----- EXERCISE INPUTS -----

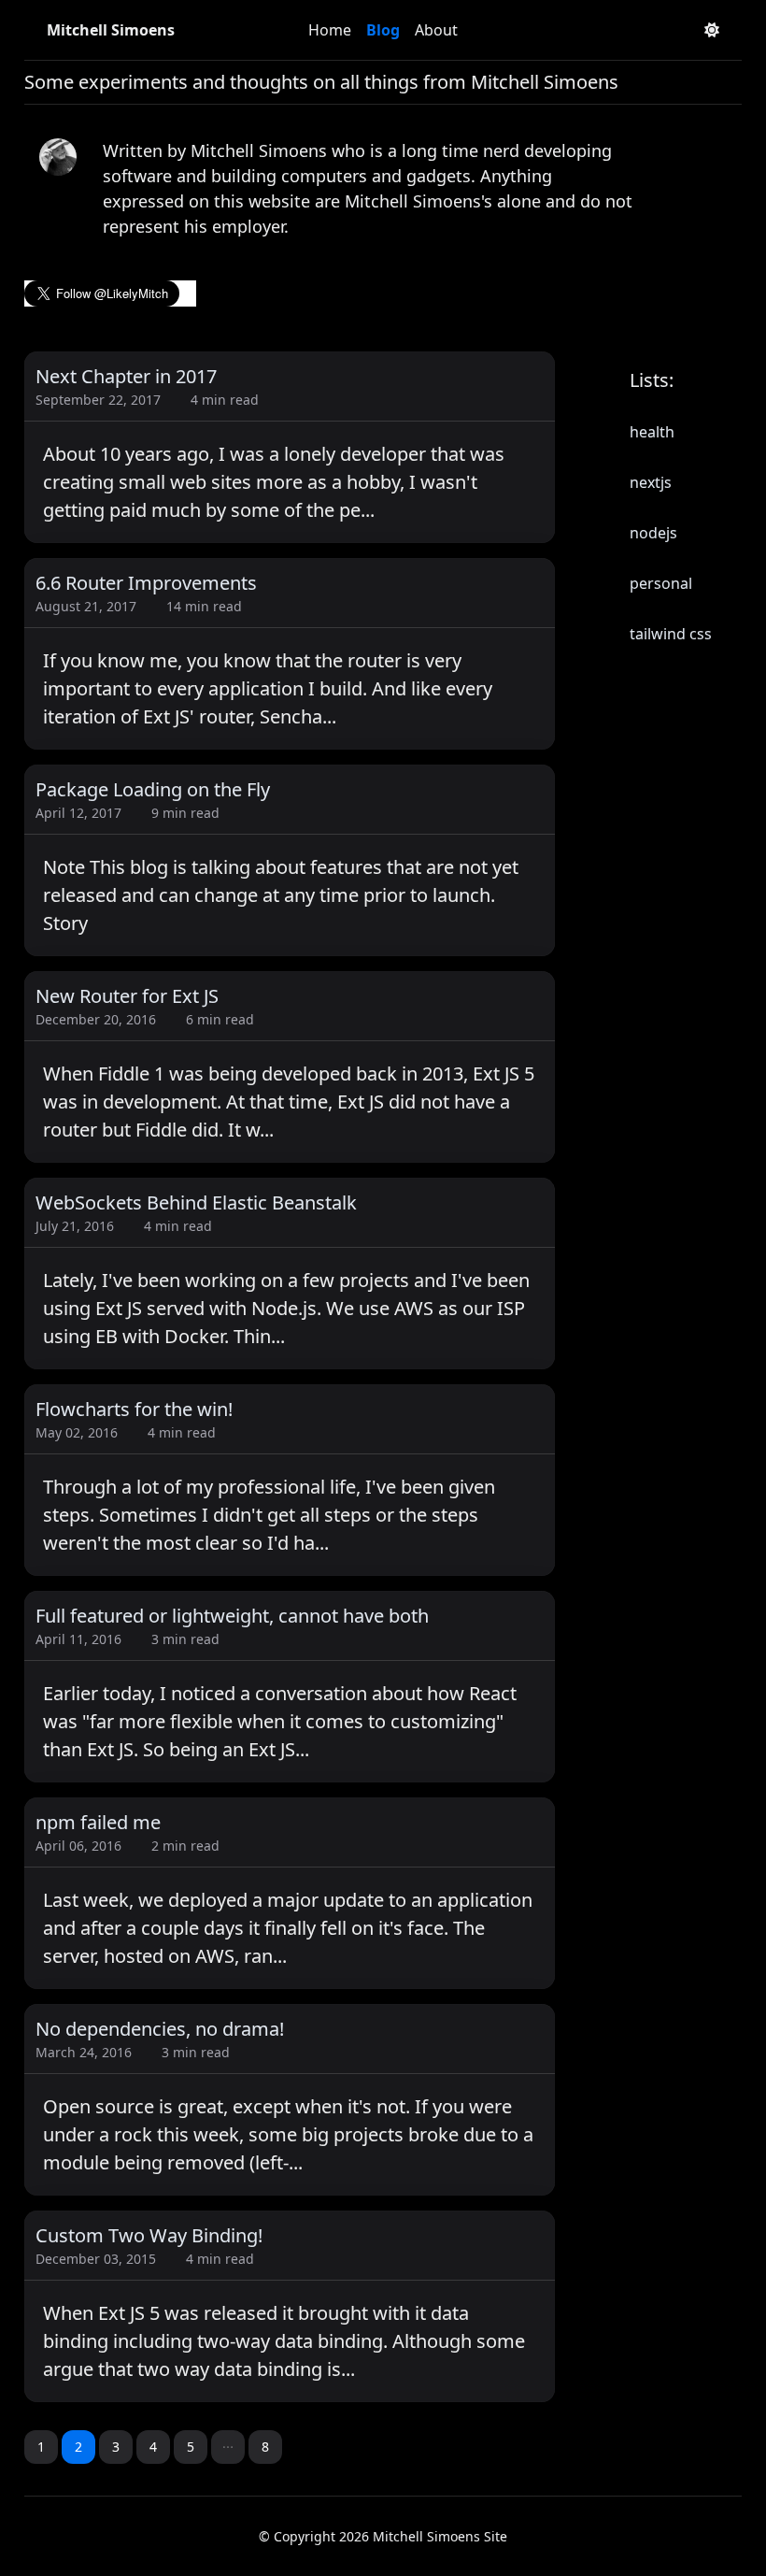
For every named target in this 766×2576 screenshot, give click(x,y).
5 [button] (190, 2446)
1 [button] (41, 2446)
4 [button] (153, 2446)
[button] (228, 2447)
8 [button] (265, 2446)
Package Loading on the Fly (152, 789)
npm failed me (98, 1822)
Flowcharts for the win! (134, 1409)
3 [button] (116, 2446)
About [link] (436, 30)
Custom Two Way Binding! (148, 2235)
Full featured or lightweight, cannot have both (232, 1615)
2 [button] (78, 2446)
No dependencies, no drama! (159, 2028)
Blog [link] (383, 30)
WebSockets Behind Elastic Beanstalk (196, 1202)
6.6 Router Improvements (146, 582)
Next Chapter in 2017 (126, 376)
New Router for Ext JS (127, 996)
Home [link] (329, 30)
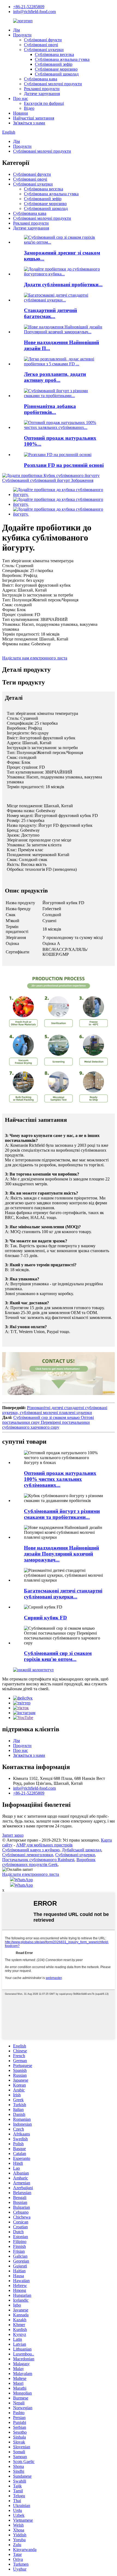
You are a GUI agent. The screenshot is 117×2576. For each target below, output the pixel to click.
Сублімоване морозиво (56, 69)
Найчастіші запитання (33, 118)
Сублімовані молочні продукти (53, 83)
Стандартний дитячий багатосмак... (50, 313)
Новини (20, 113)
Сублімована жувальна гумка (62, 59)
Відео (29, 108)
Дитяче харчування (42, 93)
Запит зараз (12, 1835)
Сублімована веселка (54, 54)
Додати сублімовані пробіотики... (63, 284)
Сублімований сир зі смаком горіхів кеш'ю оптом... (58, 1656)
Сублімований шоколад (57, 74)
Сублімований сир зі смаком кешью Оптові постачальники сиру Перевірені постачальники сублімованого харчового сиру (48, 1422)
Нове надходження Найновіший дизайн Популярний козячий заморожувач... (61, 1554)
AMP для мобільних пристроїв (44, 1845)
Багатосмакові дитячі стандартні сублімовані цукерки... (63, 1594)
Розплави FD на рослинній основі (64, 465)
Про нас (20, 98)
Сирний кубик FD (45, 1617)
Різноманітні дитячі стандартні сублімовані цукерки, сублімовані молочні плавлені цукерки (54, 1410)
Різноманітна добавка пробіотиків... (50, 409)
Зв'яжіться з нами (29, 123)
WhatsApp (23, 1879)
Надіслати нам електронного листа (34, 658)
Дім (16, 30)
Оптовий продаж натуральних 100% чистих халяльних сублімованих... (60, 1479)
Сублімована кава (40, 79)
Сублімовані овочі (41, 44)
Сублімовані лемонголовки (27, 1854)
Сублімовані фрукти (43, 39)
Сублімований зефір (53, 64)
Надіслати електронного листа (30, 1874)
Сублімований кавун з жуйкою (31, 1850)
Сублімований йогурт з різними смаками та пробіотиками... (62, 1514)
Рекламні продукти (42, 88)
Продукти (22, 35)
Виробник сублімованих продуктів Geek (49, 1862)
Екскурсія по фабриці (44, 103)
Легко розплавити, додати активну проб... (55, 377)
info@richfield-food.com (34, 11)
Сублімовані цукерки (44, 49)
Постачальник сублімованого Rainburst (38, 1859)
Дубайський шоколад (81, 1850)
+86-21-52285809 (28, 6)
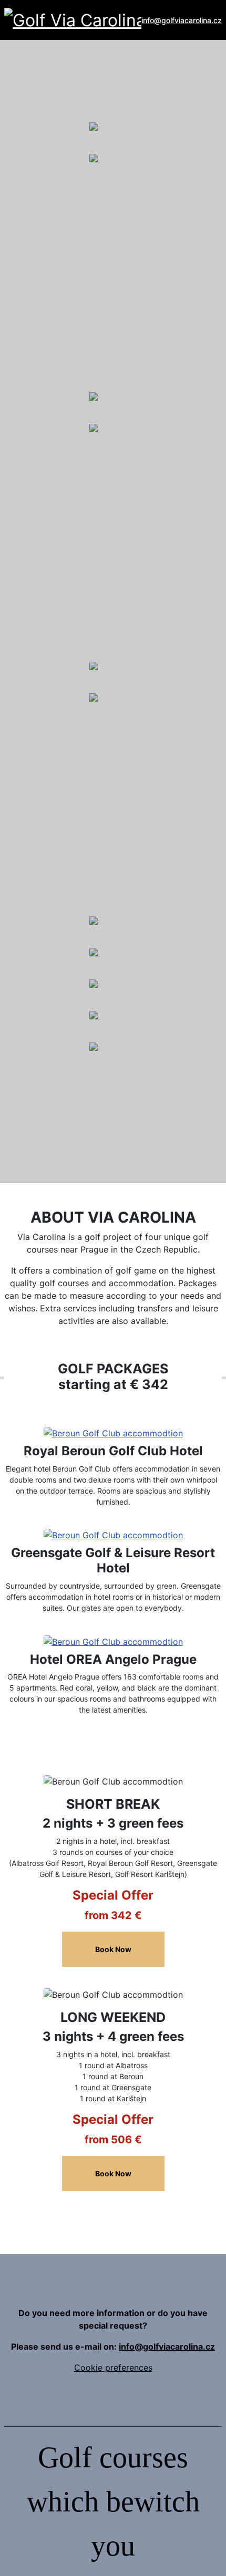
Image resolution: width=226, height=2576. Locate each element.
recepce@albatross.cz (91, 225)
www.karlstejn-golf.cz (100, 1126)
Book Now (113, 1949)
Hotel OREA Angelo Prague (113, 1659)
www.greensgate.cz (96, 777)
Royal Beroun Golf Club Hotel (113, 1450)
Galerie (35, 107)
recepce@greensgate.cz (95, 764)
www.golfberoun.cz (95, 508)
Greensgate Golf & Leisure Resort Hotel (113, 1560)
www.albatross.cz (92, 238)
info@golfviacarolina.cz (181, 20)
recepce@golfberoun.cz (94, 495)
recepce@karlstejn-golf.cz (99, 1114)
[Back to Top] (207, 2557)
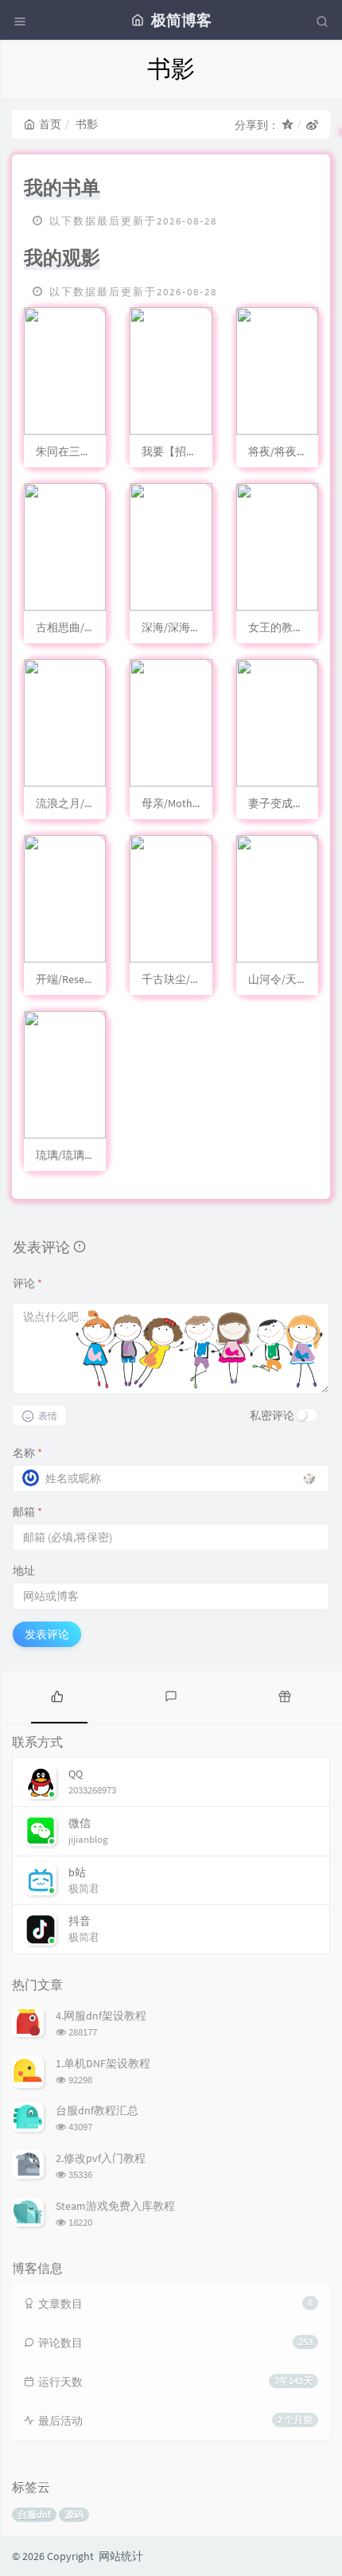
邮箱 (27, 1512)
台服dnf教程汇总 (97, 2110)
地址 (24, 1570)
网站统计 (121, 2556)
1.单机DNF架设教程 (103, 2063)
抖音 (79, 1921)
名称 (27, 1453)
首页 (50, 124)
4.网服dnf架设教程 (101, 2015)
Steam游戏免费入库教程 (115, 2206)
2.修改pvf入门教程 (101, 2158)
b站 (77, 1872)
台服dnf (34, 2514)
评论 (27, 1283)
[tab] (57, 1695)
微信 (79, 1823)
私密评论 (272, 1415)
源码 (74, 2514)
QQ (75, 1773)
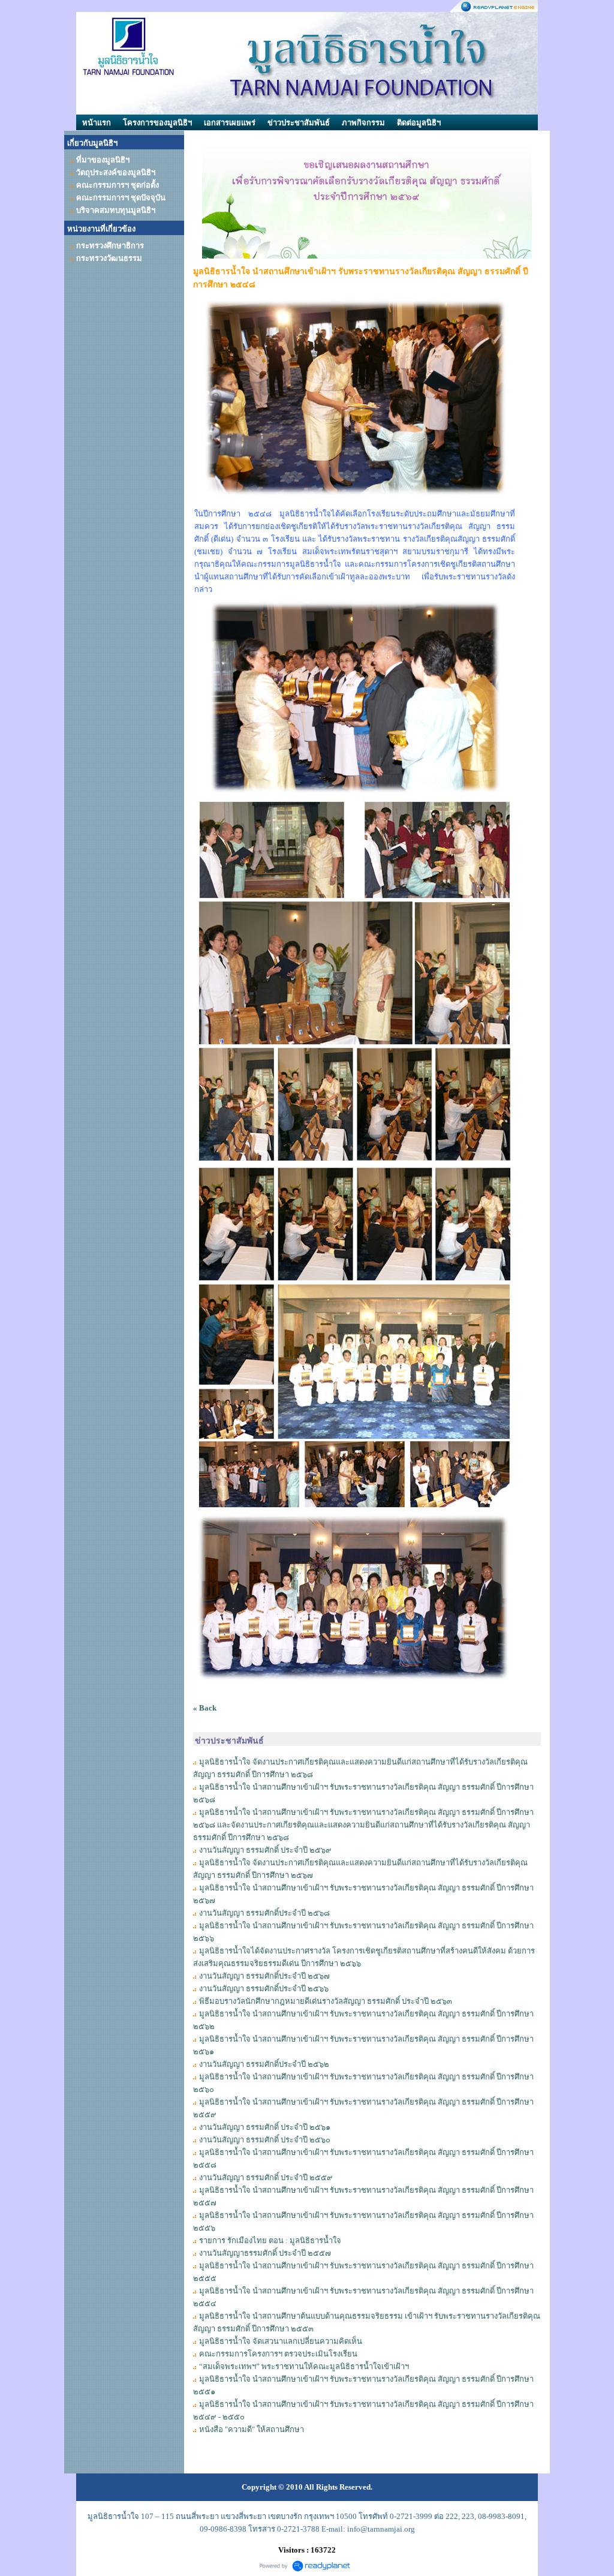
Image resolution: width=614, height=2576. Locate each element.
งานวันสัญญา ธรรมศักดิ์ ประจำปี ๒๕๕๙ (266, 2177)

-----

* **EXERCISE INSTRUCTIONS**: Above are records; repeat only the lines starting at the line with "Додати сублімовані пробіотики... (63, 284)" and ending at the line with "Сублімований сир зі смаком кешью", exactly as they appear, both included.

* **ANSWER FOR THIS EXERCISE**:
Додати сублімовані пробіотики... (63, 284)
Сублімований сир зі смаком горіхів кеш'ю оптом... (58, 1656)
Сублімований шоколад (57, 74)
Сублімований сир зі смаком кешью Оптові постачальники сиру Перевірені постачальники сублімованого харчового сиру (48, 1422)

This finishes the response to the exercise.